I've been spending days going through my collection trying to get an accurate inventory so I can finally start doing some trading and selling. Last night I came across all my old 2600 Connection newsletters from issue 8 on. Thumbing through these really brought back the memories! I can still remember getting excited by the weekly finds at thrift stores and garage sales. The next issue of 2600 Connection was always eagerly awaited to see what games would be highlighted and maybe find someone else willing to trade or sell items I yet need. (ebay didn't exist). I can still remember the day at a flea market that I decided to start collecting. I loved the games and systems and it was a cheap collecting option (as compared to stamps, comics, etc.) In some ways it can still be a cheap collecting option, but if you're a completist like me that's no longer true. The sales brochures from the early 90's mixed in with my 2600 Connection newsletters have some of the big rarities across all platforms for under $100 back then. Now you can't touch them for under $2000. I guess for a hobby to flourish, you need interest. Unfortunately that interest also tends to drive up some prices to unreachable levels for most. Such is life with supply & demand I guess. Too bad.
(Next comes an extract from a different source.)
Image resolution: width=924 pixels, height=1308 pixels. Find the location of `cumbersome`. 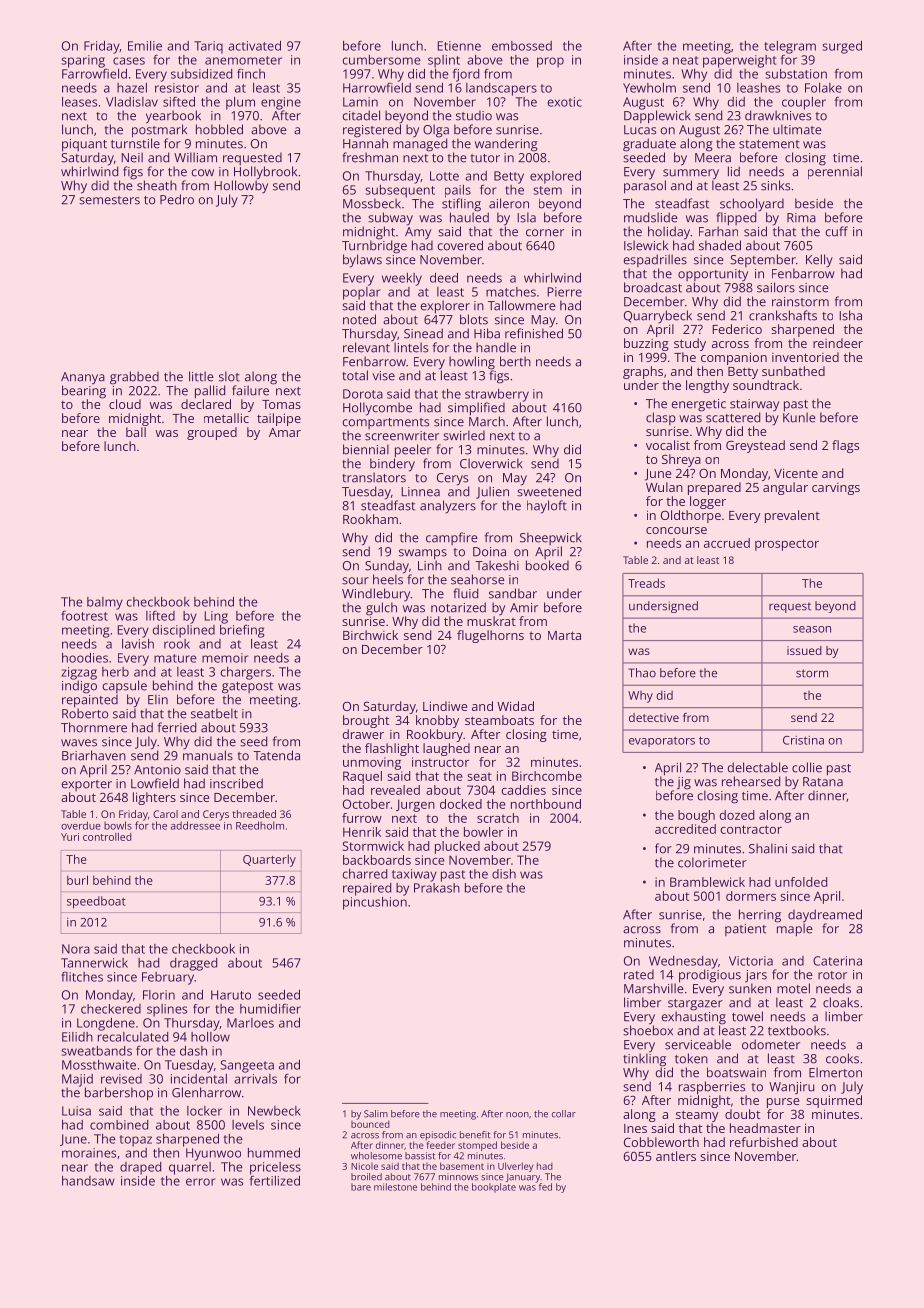

cumbersome is located at coordinates (382, 60).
In any case, I wanted to express thanks for any of the folks involved with publishing the 2600 Connection if they are around here. It's a great newsletter! Well written and still fun to read. It really takes me back to days when it was so much easier to add to my collection. Well done to Tim Duarte and the rest of the Connection crew. You are appreciated.
Thanks for the compliments, Bill. Many of us are still around and I am always logging in to AA to check on the forums to see what is going on. Albert was also kind enough to give the 2600 Connection its own subforum under the Publications section. I'd like to utilize that subforum some more. Maybe we can start up some discussions about the newsletter. It's funny whow that was over 20 years ago when we started the print newsletters... everything was focused on mail order. There was this place PLEASANT VALLEY VIDEO GAMES... just came across their catalog. I've got to scan this and share it with everyone. Looking at the prices it is hilarious to see how cheap rare games were then...
I used to receive the 2600 connection, it was great when we didn't have the all these wonderful online resources that we enjoy today, like Atariage.com. I can't remember how I signed up for the newsletter, it must have been advertised in one of the gaming mags at the time that I was reading. Regardless, it was a great little thing to receive during a time when it was easy to think that a person was alone in enjoying the 2600.